There is growing evidence, however, that too much pain can cause damage and even death. When pain is controlled, medications for the underlying disease or disorder tend to work better. Opioid analgesia is one of the most prolife therapies that we have to offer patients with cancer pain, and there is no reason to think that patients with other diseases are any less deserving of relief or that their pain is any less amenable to treatment. Although there is currently no ideal analgesic for chronic pain, medications that act on µ-opioid receptors are the closest thing that we have.


Assessment of Pain

One of the main problems in assessing patients with chronic pain is that the physical examination and laboratory tests often do not provide the information necessary to gauge severity and assess outcomes. Various survey instruments and visual analogue scales that allow precise measurements of pain are available but used only rarely. Pain is generally assessed indirectly, which why it is so important to listen to--and believe--patients when they say that they are in pain.

Some physicians apparently have difficulty with that. Many of my patients with chronic pain have been refused treatment by previous caregivers who apparently believed that their pain was not real. Even after undergoing painful procedures and surgeries that failed to bring relief, some of these patients were labeled as drug-seekers when they continued to ask for help. They had to contend not only with the pain but also with feelings of frustration, isolation, and abandonment by those on whom they had most relied.

In some cases, physicians may be well informed about pain mechanisms but lack an organized approach to the individual assessment of pain. A comprehensive evaluation of patients with chronic pain syndromes can be time-consuming and often requires more data than can be obtained in a few brief clinic visits. I have found the following operational format to be particularly useful, both in gauging the severity of pain and in determining the degree of disability:

1) The patient's perception. Asking the patient to keep a pain diary that includes numerical scales can help to objectify the pain. If it is understood that the physician will review the diary carefully, the patient will not have to act out a month's worth of pain at every appointment. The diary can also be an important aid in identifying exacerbating or ameliorating factors and developing more effective strategies to cope with the pain such as behavioral changes or the preemptive use of analgesics in certain situations.

2) The patient's emotional state and somatic preoccupation. This relates to the degree to which the patient remains focused on bodily symptoms to the exclusion of other issues and often can be best assessed by interviewing a close family member.

3) Functional status at home. The first things that many patients in pain stop doing are usually non-work-related activities such as going out with family and friends, attending church, or engaging in hobbies. Some patients continue to report pain or discomfort even though their condition has improved. By keeping track of daily activities, both patient and physician have some measure of how disabling the pain actually is.

4) Functional status at work. The number of work days missed and the specific work activities curtailed because of pain are also useful indices of pain severity. Since these variables can be expected to change with analgesic treatment, they provide a way to gauge the patient's response to different therapies.

5) Use of analgesic medications.

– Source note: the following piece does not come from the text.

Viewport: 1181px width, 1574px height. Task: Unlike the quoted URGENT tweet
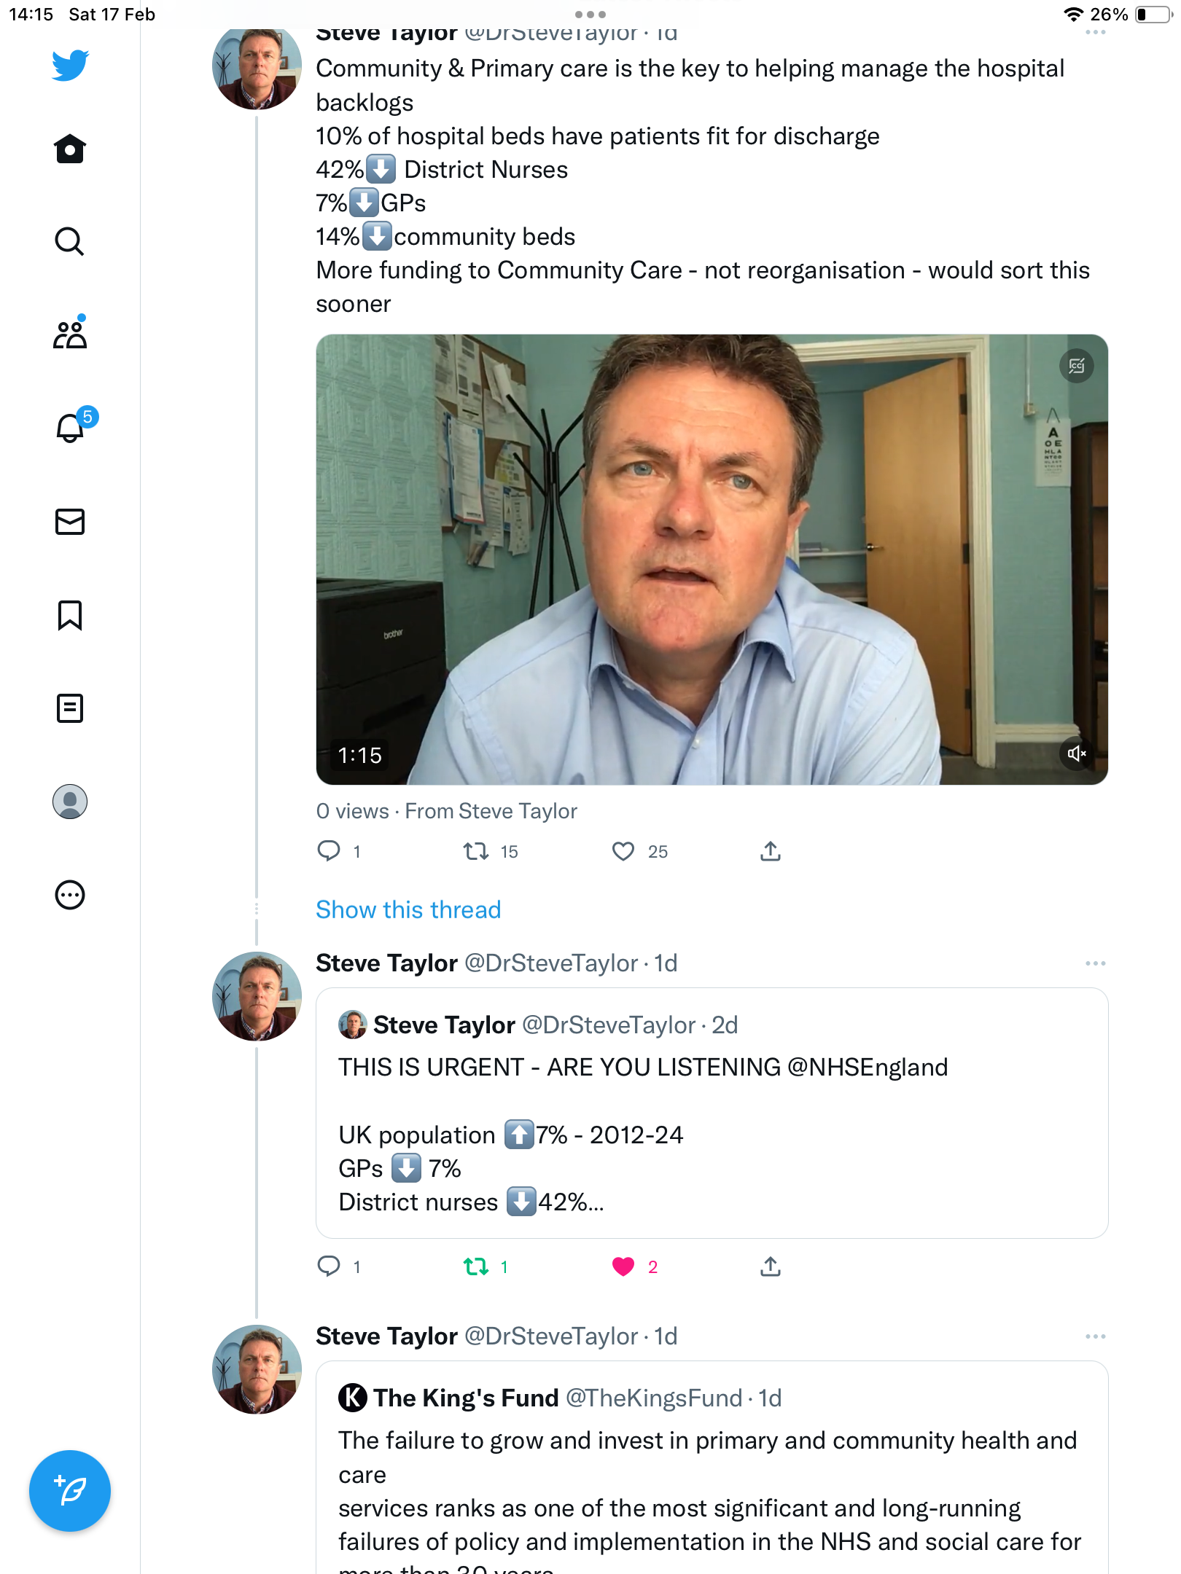[623, 1266]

If the patient is given an adequate supply of effective short-acting rescue medications and told to take them as needed, the number consumed can be a measure of pain. It can also be a way to assess whether the patient is benefiting from other medications or nonpharmacologic treatments. The physician should make it plain that the other treatments are not designed to get the patient to stop using the pain medication but to stop needing it.

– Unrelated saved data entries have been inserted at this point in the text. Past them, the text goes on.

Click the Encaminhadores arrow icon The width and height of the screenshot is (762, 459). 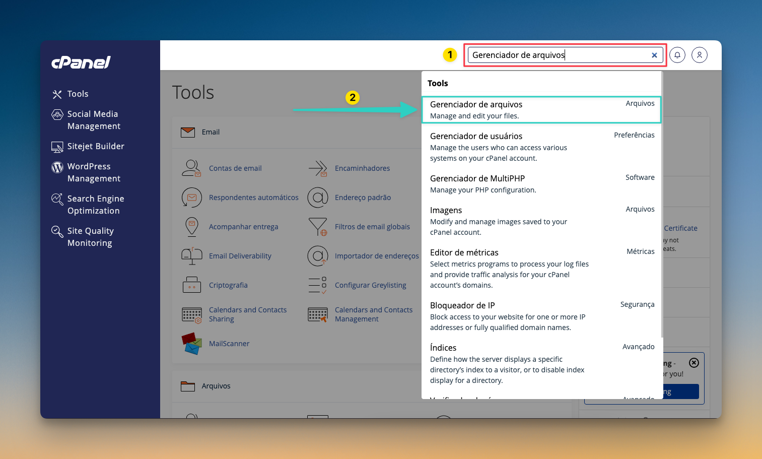point(318,168)
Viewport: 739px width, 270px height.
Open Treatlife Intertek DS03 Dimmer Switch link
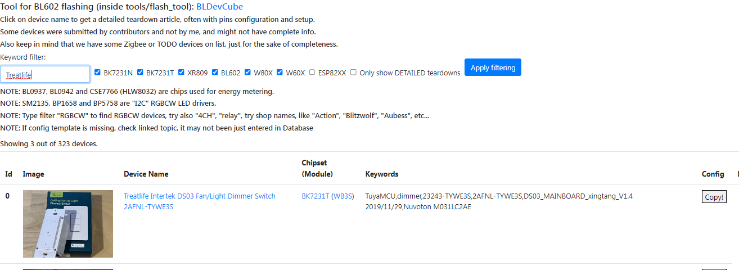[200, 201]
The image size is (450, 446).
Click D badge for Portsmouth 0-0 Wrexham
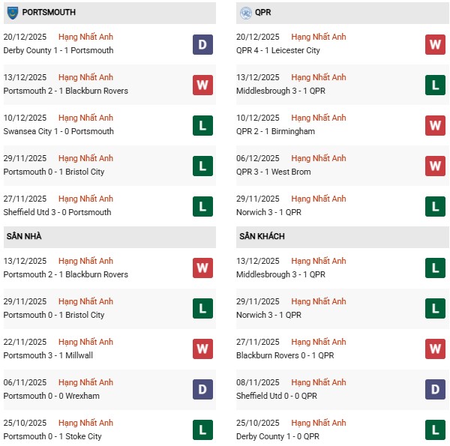coord(203,390)
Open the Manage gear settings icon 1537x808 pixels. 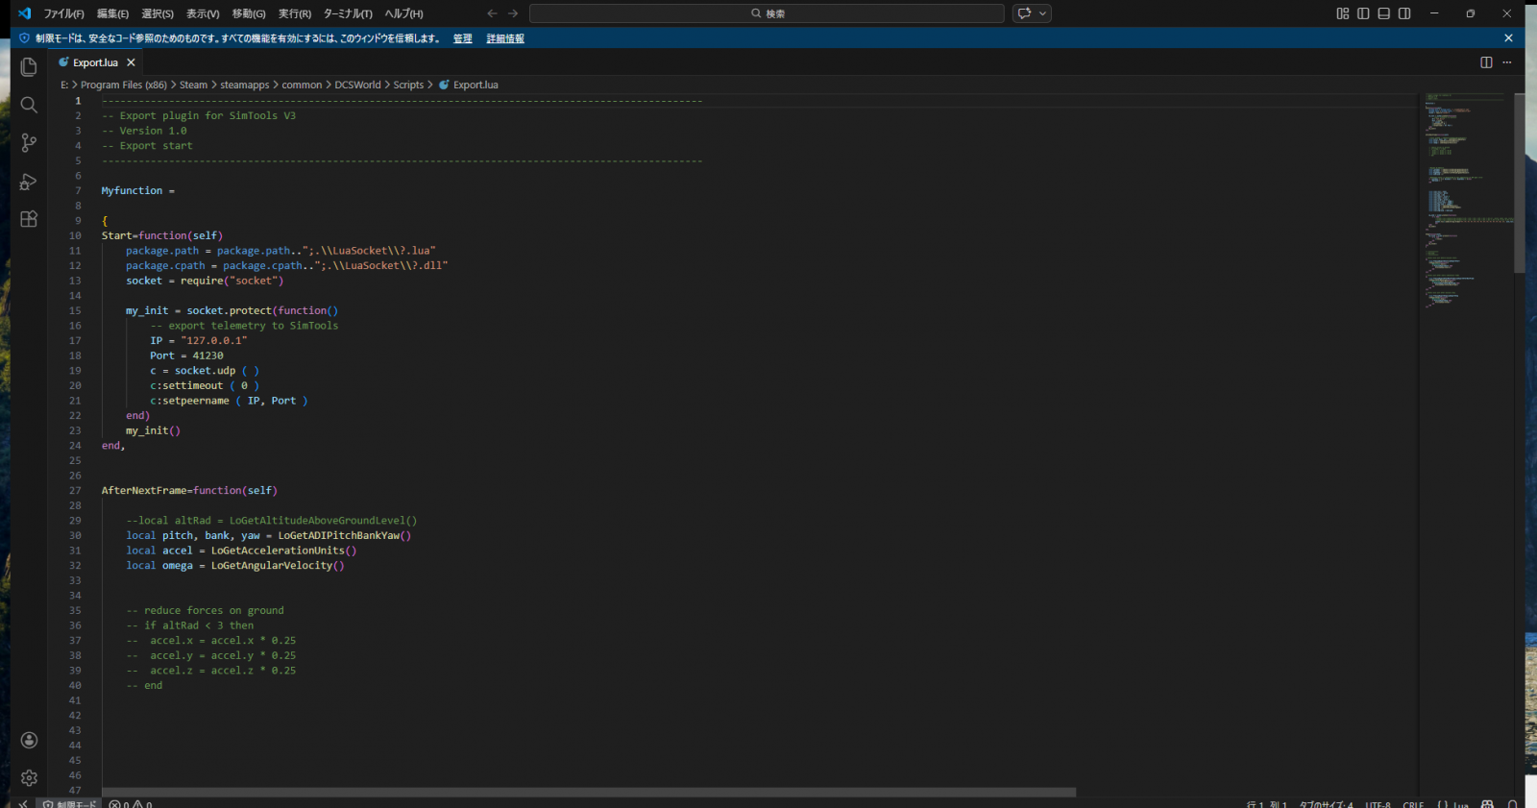(x=29, y=777)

Setting Goals of Treatment

It is important that the physician and patient collaborate in developing the goals to guide treatment and the means to assess progress. In many cases, there is no realistic hope of cure, and patients must come to terms with the fact that treatment will probably continue for a long time. At first, the goals may be as simple as sleeping through the night, but as the patient's condition improves, more ambitious goals, such as returning to work or participating in recreational activities, may be attainable. In addition to reviewing the patient's diary and keeping track of the various functional indicators, the physician must take the time to discuss the patient's personal goals--what he or she has been missing because of pain and most wants to be restored.

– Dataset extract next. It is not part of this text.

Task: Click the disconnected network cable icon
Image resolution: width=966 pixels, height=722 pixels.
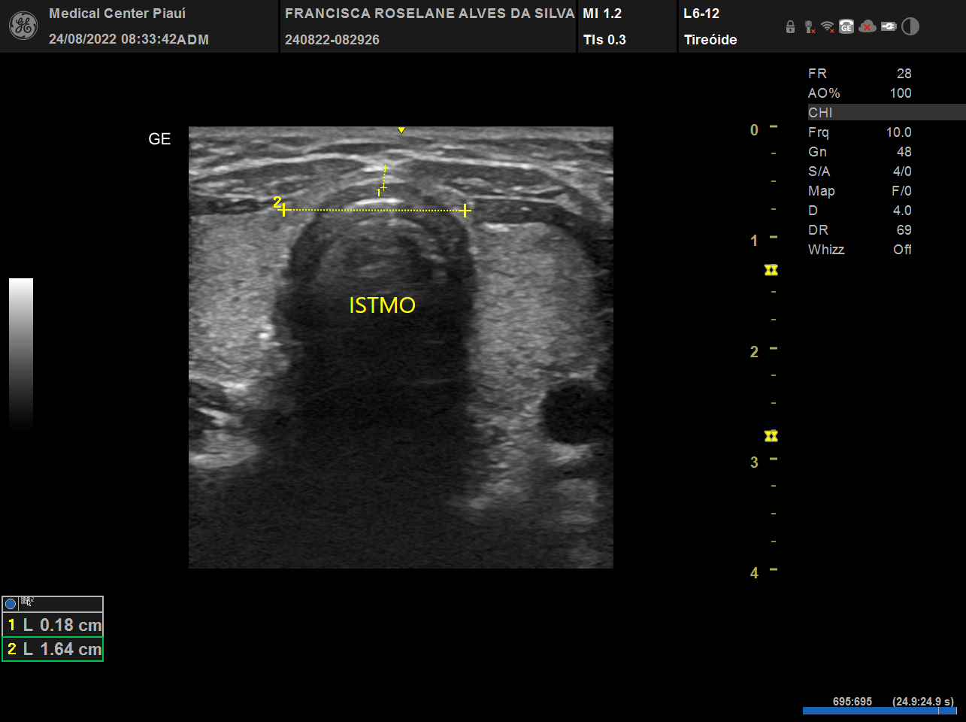Action: 809,27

Treating Suffering as Well as Pain

The ultimate goal in treating chronic pain is for patients to reclaim control of their lives, and, to do that, they must be relieved of suffering as well as pain. Issues such as sadness over lost opportunities, guilt for being a burden to others, and feelings of inadequacy or abandonment contribute to the suffering of many patients with chronic pain and deserve attention. Ensuring that the patient obtains good psychological care is just as important as providing analgesic medications.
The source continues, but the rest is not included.